**EXCERPTED TEXT:**
▶

I solved DIPS. Not joking
Hi all.

So i think I solved DIPS.

What I mean is, there is true variability in BIPA, and it’s caused by P/PA.

What I did in the following plot was plot the average BIPA of all the pitchers from 2004-2005 with (according to THT’s 2 sig-fig P/PA stats) 4+P/PA, 3.9 P/PA, 3.8 P/PA, etc….. against their P/PA.

So X axis= P/PA of all pitchers in the group, Y axis is average BIPA of all pitchers in the group.

The relationship is linked here. R^2 is over 0.9

http://img412.imageshack.us/img412/183/untitleddh5.th.jpg

I think this is pretty cool.

Let me try and help you out here. A strikeout takes 4.8 pitches, a walk, 5.5. Everything else (mostly BIP) takes about 3.3. If you have a low BABIP, of course you’re going to be throwing fewer pitches because BIP take fewer pitches to throw. The only reason high-K rates don’t lead to higher pitch counts is because Ks are automatic outs and BIP aren’t, and the difference happens to cancel out. But that’s given an average BABIP. Obviously, if you have a low BABIP, it’s going to take you less pitches to get through a game, and vice-versa. So sorry, you haven’t solved anything.

◀

**ENTRIES SHOWN:**

▶

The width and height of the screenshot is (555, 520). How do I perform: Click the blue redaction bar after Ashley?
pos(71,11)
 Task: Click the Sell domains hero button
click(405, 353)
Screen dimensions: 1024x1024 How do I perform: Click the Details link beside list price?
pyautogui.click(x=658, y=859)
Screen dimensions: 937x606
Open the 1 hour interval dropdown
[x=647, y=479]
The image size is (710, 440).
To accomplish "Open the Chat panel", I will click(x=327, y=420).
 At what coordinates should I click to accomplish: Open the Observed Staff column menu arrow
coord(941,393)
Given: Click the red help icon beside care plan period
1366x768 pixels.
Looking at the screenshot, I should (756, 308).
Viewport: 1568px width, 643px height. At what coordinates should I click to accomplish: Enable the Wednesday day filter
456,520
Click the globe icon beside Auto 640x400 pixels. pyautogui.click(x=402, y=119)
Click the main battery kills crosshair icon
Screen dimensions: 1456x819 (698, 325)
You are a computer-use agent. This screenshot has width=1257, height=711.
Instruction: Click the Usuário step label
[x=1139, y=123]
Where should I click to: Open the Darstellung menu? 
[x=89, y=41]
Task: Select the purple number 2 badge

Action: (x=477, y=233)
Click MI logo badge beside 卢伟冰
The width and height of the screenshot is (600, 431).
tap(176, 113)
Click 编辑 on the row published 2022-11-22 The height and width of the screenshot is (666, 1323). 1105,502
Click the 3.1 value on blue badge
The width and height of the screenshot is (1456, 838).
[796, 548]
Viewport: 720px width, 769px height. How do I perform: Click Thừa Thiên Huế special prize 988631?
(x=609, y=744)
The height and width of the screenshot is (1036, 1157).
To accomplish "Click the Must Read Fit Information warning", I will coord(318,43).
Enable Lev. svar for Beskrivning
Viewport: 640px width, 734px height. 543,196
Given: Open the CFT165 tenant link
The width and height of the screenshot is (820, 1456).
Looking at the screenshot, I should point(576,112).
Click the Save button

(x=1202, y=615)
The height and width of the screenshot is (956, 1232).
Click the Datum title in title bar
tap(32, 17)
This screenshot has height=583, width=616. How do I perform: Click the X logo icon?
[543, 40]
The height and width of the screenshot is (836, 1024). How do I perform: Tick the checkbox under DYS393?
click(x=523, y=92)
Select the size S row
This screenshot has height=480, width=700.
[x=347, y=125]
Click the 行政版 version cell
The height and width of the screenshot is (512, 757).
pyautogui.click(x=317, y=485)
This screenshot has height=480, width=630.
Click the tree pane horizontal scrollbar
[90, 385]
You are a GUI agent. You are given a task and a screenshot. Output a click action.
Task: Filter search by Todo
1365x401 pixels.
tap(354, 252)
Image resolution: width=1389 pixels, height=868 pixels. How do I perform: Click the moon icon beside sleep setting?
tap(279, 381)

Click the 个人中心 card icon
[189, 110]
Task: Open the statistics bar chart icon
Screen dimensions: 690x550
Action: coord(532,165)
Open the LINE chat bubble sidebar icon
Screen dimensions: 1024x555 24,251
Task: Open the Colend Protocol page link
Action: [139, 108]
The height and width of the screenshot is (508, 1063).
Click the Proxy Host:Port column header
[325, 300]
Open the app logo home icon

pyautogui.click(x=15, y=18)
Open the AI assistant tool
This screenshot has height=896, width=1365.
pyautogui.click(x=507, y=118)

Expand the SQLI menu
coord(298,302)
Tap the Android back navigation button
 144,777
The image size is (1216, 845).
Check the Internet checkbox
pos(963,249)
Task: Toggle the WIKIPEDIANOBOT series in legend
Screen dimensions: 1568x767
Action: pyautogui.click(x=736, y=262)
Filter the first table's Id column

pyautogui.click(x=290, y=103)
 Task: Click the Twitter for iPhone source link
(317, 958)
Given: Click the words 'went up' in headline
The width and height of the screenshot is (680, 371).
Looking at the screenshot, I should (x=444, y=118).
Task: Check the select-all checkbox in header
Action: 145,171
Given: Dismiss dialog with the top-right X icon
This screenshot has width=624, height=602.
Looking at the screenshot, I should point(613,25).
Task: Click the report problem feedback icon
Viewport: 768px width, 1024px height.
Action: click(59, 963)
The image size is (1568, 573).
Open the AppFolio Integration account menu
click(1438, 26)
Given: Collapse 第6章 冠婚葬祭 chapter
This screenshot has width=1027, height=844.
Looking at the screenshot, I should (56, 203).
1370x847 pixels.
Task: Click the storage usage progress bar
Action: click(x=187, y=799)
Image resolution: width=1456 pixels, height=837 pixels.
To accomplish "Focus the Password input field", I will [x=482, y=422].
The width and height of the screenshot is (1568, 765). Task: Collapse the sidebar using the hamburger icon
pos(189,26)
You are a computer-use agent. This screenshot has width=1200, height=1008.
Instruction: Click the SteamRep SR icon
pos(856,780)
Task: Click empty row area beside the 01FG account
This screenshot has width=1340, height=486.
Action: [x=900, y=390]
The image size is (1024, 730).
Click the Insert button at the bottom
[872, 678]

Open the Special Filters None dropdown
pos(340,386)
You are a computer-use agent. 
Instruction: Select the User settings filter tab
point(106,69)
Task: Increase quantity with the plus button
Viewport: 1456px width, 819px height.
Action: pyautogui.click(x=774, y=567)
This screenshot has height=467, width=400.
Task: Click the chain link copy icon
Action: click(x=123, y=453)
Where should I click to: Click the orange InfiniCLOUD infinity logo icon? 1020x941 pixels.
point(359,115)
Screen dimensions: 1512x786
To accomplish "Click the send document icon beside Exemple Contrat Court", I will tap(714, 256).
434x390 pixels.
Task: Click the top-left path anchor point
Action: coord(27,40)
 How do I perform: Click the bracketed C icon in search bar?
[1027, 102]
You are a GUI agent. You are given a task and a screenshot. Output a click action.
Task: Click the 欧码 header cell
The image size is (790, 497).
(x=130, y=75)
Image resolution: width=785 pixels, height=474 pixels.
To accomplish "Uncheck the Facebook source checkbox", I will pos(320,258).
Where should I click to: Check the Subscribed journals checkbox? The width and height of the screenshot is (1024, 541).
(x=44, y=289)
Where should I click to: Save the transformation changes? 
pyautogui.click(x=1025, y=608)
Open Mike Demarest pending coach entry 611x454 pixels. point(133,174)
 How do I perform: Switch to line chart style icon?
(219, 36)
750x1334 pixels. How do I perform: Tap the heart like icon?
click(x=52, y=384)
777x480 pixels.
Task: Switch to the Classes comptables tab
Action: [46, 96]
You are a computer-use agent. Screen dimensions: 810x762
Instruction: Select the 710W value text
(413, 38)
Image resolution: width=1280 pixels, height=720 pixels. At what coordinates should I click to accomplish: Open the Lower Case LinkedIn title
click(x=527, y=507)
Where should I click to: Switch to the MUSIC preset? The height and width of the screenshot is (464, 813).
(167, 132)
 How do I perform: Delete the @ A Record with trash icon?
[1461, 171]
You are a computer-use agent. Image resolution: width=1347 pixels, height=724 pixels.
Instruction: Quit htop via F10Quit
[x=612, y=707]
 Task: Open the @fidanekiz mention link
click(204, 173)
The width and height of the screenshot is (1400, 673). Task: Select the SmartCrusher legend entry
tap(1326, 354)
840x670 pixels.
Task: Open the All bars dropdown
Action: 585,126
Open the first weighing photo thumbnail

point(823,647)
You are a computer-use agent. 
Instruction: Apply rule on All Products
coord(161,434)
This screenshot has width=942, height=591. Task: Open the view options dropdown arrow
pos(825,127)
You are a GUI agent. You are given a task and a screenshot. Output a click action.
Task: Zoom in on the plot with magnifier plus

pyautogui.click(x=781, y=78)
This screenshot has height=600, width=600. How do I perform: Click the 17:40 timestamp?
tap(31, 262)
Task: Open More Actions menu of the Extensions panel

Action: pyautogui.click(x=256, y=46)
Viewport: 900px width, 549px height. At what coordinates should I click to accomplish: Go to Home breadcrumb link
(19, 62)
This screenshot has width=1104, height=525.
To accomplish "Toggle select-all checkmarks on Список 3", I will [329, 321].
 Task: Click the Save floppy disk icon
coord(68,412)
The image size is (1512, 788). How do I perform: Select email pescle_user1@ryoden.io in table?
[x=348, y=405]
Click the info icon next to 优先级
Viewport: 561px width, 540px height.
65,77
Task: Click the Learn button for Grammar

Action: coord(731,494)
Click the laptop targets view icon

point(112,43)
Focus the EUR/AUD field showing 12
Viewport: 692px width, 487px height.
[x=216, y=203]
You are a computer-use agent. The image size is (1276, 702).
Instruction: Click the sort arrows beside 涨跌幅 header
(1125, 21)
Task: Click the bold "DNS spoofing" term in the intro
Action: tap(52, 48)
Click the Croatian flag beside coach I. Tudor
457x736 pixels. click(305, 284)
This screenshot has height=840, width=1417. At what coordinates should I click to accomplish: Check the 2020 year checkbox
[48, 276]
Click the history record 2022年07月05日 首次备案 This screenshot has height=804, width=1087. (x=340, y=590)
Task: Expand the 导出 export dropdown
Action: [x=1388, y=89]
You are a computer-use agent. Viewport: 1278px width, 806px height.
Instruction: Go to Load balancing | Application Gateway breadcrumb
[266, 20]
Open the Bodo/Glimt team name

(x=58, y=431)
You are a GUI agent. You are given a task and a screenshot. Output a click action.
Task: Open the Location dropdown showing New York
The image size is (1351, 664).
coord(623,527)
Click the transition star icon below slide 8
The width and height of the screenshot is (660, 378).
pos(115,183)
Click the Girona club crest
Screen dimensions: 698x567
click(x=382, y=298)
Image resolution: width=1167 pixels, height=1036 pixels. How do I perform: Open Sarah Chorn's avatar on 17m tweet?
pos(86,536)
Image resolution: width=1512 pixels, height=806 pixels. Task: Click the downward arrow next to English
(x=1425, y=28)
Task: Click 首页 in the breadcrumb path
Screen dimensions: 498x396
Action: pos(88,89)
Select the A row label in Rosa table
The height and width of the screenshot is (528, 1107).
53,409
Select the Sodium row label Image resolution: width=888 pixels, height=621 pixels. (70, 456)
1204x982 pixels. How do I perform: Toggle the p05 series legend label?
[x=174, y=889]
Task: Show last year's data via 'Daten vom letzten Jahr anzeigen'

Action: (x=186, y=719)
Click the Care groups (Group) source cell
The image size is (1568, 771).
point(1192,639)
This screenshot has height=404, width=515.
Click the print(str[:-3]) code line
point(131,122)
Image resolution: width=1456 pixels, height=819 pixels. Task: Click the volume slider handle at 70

◀

**TO DO:**
1. In the records, render the lines beginning at the one containing "The height and width of the screenshot is (836, 1024)." and ending after the one containing "tap(354, 252)" as a numbered list, leaving out blank lines.
2. Extend the forum thread about DIPS and pitches per plate appearance past its last post.

**ANSWERS TO THE EXERCISES:**
1.
1. The height and width of the screenshot is (836, 1024). How do I perform: Tick the checkbox under DYS393?
2. click(x=523, y=92)
3. Select the size S row
4. This screenshot has height=480, width=700.
5. [x=347, y=125]
6. Click the 行政版 version cell
7. The height and width of the screenshot is (512, 757).
8. pyautogui.click(x=317, y=485)
9. This screenshot has height=480, width=630.
10. Click the tree pane horizontal scrollbar
11. [90, 385]
12. You are a GUI agent. You are given a task and a screenshot. Output a click action.
13. Task: Filter search by Todo
14. 1365x401 pixels.
15. tap(354, 252)

2.
What he is saying (I think) is that as Pitches per PA change, the BABIP changes. I tried it for 1998 AL, using 3.3 pitches per PA, 4.8 per k, and 5.5 bb. I got an R value of .168, which is in the neighborhood of the other DIPS studies I’ve seen. Maybe I did something wrong. Could you post your data?

No, this is wrong.

Why does the hit rate of BABIP have any effect on the number of BIP I allow? A low BABIP doesn’t mean I’m necessarily allowing more BIP; I might, and I certainly could afford to get away with it, but I don’t have to.

I don’t think it’s obvious at all that a low BABIP will let me throw fewer pitchers per batter. It will, however, allow me to throw fewer pitchers per INNING or per GAME, which I’m not measuring here.

The key is not to look for 1:1 scatter plot-eg, if you plot each individual’s pitcher’s P/PA against individual BABIP, you see noise.

But if you make the bucket large enough for BABIP and average it out, say, 10 pitchers per bin, then the noise dissipates and the signal pops out….the way I did it was by grouping pitchers by tenth’s of a P/PA, since that’s natural to the THT stats because they only have 2 sig figs…each bin is 3.95+, 3.85-3.95, 3.75-3.85, etc…. and there’s 7+ pitchers in each bin, more pitchers in the bins near the peak of the distribution.

1. BIP take fewer pitches to throw than K and BB. For this reason a pitcher having few BIP should have a lower P/PA than a pitcher with many BIP. But having a low BABIP is not the same as having few BIP, nor is a high BABIP the same as having many BIP. (K-rate does move things in that direction, but it’s a nudge, not a shove.) It does not necessarily follow from what you’re saying that low BABIP should produce lower P/PA (or vice-versa).

2. He’s talking about pitches per plate appearance, not per game.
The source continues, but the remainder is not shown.